I'm also considering Spyres (at least for the front). If you do this, I'd appreciate it if you could report back and let me know if they are an improvement.

Cheers

Dave
 

mythste

Veteran
Location
Manchester
I'm also considering Spyres (at least for the front). If you do this, I'd appreciate it if you could report back and let me know if they are an improvement.

Cheers

Dave

No problem!

I already have them on another bike and though I've only been out on it a few times so far the spyres feel more responsive and the level throw is far less - which works for me! Are they worth changing out? Difficult to say.
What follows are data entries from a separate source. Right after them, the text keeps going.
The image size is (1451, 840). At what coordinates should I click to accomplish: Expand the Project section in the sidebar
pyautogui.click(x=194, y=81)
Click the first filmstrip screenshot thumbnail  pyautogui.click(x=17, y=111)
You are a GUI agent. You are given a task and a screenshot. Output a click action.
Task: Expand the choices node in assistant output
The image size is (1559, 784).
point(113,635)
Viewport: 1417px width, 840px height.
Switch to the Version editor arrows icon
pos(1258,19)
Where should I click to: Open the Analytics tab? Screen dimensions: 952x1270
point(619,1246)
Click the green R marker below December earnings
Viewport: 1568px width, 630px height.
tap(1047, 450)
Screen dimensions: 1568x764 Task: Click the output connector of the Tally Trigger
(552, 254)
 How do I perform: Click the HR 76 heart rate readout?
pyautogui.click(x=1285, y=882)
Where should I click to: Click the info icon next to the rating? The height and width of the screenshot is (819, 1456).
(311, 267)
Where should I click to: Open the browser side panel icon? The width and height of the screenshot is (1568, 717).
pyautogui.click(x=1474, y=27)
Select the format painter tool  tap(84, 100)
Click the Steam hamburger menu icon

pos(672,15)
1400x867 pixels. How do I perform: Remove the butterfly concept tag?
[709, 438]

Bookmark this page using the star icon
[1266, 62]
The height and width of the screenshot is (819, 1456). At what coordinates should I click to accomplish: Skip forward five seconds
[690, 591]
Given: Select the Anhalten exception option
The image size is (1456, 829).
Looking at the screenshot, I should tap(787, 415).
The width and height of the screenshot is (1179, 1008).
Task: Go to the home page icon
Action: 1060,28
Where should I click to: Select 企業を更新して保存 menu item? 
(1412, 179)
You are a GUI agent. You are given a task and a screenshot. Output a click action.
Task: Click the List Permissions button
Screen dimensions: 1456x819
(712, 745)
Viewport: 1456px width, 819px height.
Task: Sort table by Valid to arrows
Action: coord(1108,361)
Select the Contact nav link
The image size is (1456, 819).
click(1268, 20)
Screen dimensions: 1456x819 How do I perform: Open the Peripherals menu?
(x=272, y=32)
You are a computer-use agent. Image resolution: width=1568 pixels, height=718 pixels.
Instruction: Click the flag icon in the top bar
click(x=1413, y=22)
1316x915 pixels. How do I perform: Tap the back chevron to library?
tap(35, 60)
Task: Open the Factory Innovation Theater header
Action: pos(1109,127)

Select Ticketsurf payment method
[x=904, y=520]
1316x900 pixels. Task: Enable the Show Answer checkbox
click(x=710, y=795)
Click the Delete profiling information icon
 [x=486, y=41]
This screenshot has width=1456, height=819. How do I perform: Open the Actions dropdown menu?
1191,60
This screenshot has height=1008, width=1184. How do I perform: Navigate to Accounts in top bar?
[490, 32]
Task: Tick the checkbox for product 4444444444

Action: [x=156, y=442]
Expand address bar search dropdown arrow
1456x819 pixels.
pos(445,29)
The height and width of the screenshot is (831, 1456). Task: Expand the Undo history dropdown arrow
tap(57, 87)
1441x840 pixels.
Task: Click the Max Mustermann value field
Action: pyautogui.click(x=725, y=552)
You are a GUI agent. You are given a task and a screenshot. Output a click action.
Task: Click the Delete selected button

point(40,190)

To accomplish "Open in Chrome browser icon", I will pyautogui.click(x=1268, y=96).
But if I was starting a fresh and afforded the option of choosing the spyres instead of the Hy-Rd I would.
 

Nibor

Bewildered
Location
Accrington
TRP HYRD brakes really need compression-less outer cable and they really won't work properly (need bodging) without it.
 

jay clock

Massive member
Location
Hampshire UK
I gave up setting mine up and went to the LBS. Did a great job and knew exactly what fittings/cables would work best. Proof of pudding will be in the eating when I get better weather to test it (new tourer)
 
As you rightly said, if the lever doesn’t return fully, you don’t get the auto adjustment as the pads wear down, without compressionless outers, full on braking will feel spongy.
 
I'm also considering Spyres (at least for the front). If you do this, I'd appreciate it if you could report back and let me know if they are an improvement.

Cheers

Dave
Spyres are more than likely going to feel totally gash in comparison to the Hy RDs, as long as you get them working properly.
 

Venod

Eh up
Location
Yorkshire
One thing to consider with Spyres is the inner arm runs very close to the spokes on the front wheel with a 160 rotor, if you put a bigger rotor on with a spacer for the caliper it gives you a bit more clearance.

I ran mine with the close clearance with no issues but feel much happier with them now I have fitted a 180 rotor, plus it does improve the braking.